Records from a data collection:
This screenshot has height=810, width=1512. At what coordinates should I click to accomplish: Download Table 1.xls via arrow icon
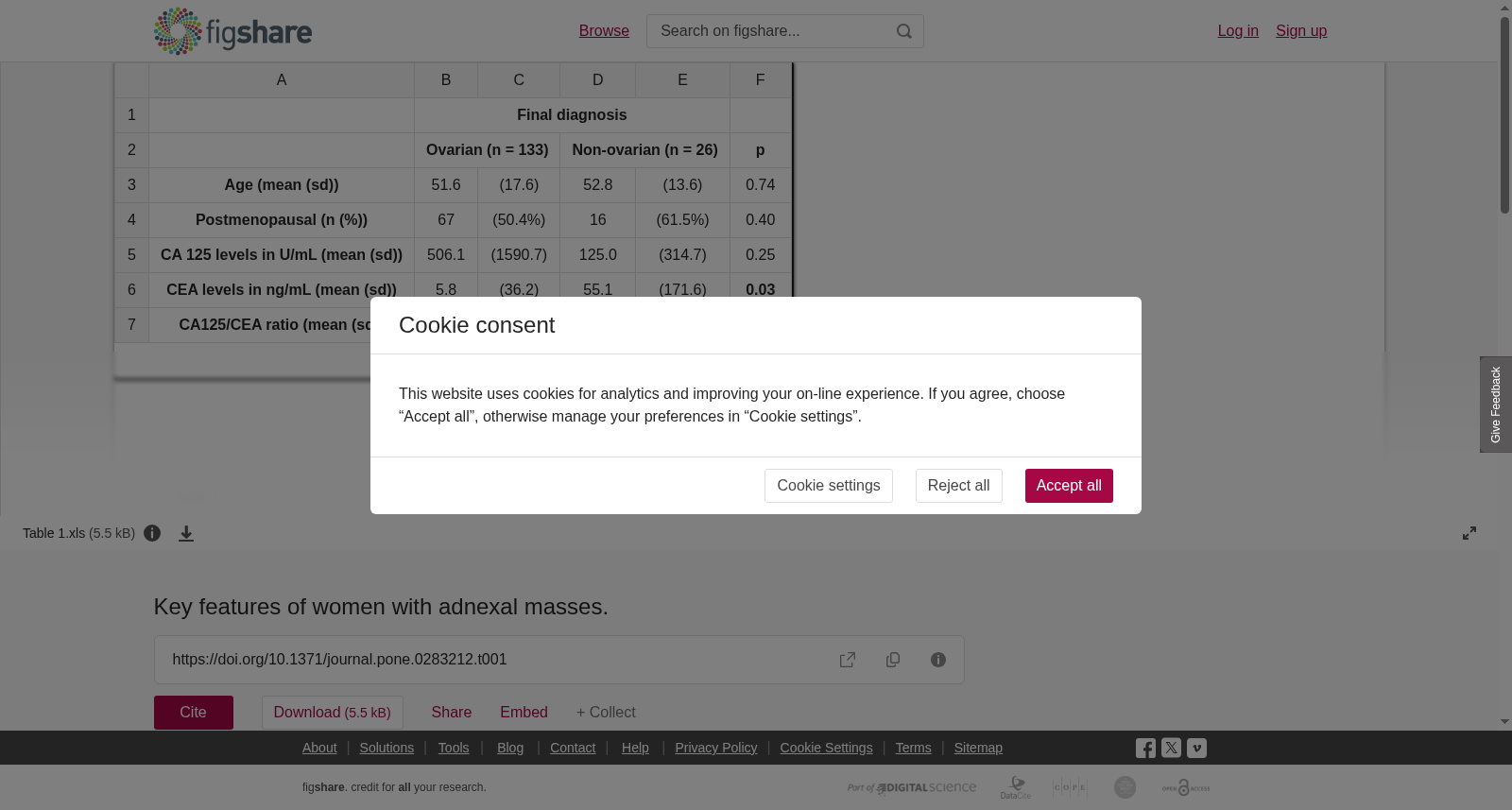pos(186,533)
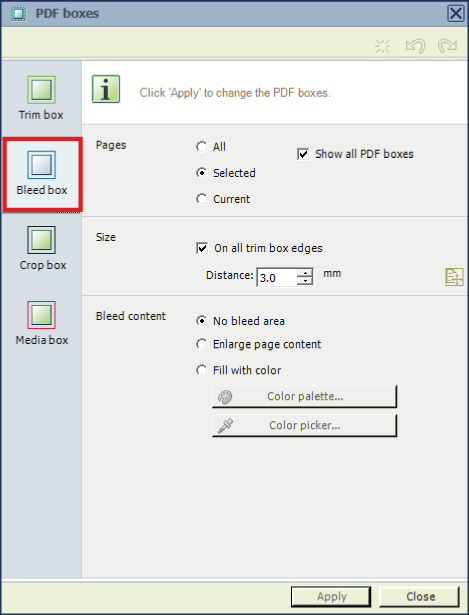Open the Color palette button
469x615 pixels.
305,397
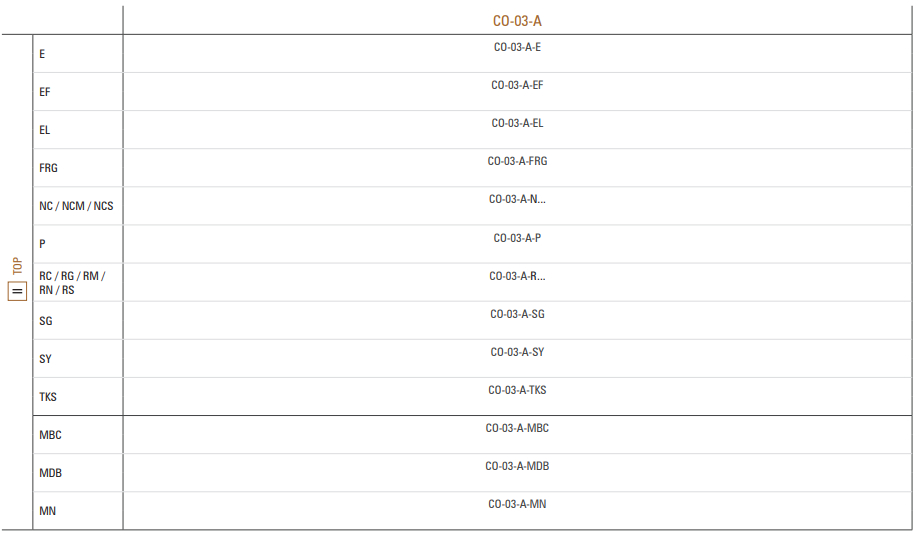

• **To do**
In the copy, include every line of the entries above exactly and none of the pictures.

• **Reply**
This screenshot has height=810, width=1512. At what coordinates should I click to accomplish: Download Table 1.xls via arrow icon
pos(186,533)
Open the Color palette button
469x615 pixels.
305,397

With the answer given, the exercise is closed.